UPDATE: The code has been posted at SourceForge. See msp430static.sourceforge.net.

Wednesday, February 20, 2008

Self-propagating Packets in Harvard Sensor Networks

Qijun Gu and Rizwan Noorani at the CS Department of Texas State University at San Marcos have developed a ``mal-packet,'' which rebroadcasts itself upon reception by a Mica2. This is interesting because the mal-packets target a Harvard architecture machine, which has separate memories for code and data. As they are unable to execute the packet in data memory as code,they instead set up the stack to call a library function for rebroadcasting, similarly to how a return-to-libc attack would operate in Unix. Consult their WiSec '08 submission for more details.

Such an attack is important because it shows that the MSP430, which I crafted an overflow for in this article, is not the only sensor platform that's vulnerable to attack. It's not necessary for a node to be able to execute arbitrary code to cause a packet retransmission, being able to call existing code with arbitrary parameters is sufficient.

Monday, February 18, 2008

Switch/Case Headaches in MSP430 Assembly

by Travis Goodspeed <travis at utk.edu>
at the Extreme Measurement Communications Center
of the Oak Ridge National Laboratory

While polishing off my rewrite of msp430static, my function identifier ran into a bug which was the result of an improperly-handled switch/case statement. This short article is intended to show a practical example of the mixing of code and data in von Neumann machines, as well as what a headache variable-length instructions can be.
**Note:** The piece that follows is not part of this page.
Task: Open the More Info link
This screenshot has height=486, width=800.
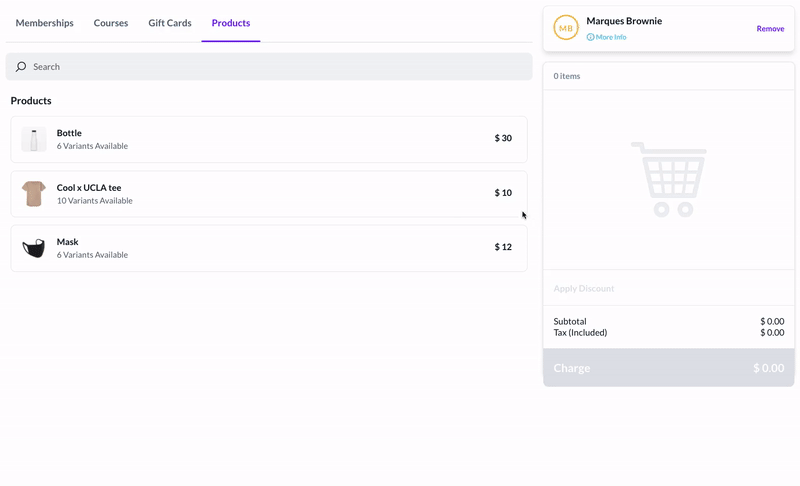Action: point(611,37)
This article will concern the meaning of the following slice of object code and that which follows it, found within the Msp430TimerP$1$Event$fired method of TinyOS 2.x Blink example. You can find the associated executable and disassembly at http://frob.us/~travis/public/blog/misc/switchcase/.

Consider the following fragment of code:
    4124:       10 4f 28 41     br      16680(r15)              ;
4128: 38 41 pop r8 ;
412a: 68 41 mov.b @r1, r8 ;
412c: 78 41 pop.b r8 ;
412e: 88 41 98 41 mov r1, 16792(r8);
4132: a8 41 b8 41 mov @r1, 16824(r8);
4136: ...
What does this code accomplish? What is the meaning of the POP statement at 0x4128? Try it yourself before reading ahead.
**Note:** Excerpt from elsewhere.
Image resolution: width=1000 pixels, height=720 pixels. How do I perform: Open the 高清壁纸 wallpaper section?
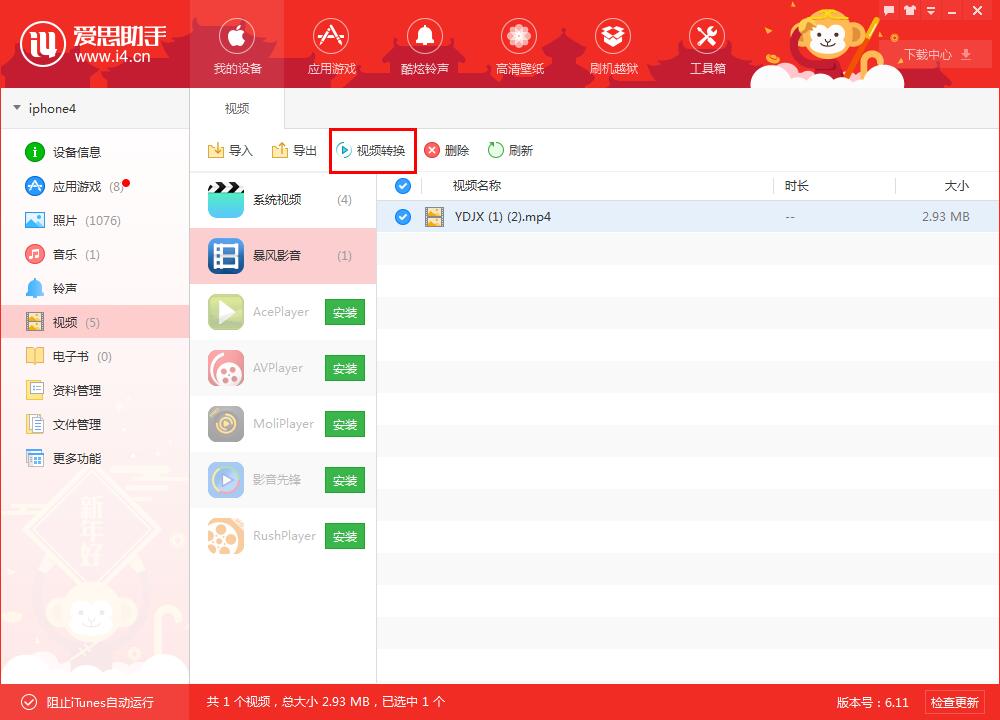click(x=519, y=45)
The answer is simple. There is no POP instruction, neither at 0x4128 nor anywhere else in the code above! 0x4128 is the first entry of a jump table, which continues past the end of the excerpt. 0x4124 uses the indexed addressing more. `BR 16680(r15)' is a branch to the address contained within the word at 16680+r15. 16680--as you can find by a calculator or by reading the second word of the object code--is 0x4128, the address of our POP instruction.

It's easy to reconstruct the table by reading the object code, correcting for endianness. The fragment shown above is {4138, 4168, 4178, 4188, 4198, 41a8, 41b8, ...}. Note not only that the disassembler is unable to recognize that the table is not code, but also that the disassembler is unable to determine where words begin and end. Continuing the code, we find that the list terminates in the following manner:
    4136: c8 41 1f 42  mov.b r1, 16927(r8);
413a: 82 01 .word 0x0182; ????
413c: 8f 10 swpb r15 ;
The word at 413a is not properly disassembled because it is neither an element in the list nor an instruction. Rather, it is the second word of a 4-byte instruction. This instruction is "1f 42 82 01" or "0x421f 0x0128", depending upon your choice of notation. The MSPGCC project's handy python disassembler reveals that the instruction is "mov &296, R15" where 296=0x0128.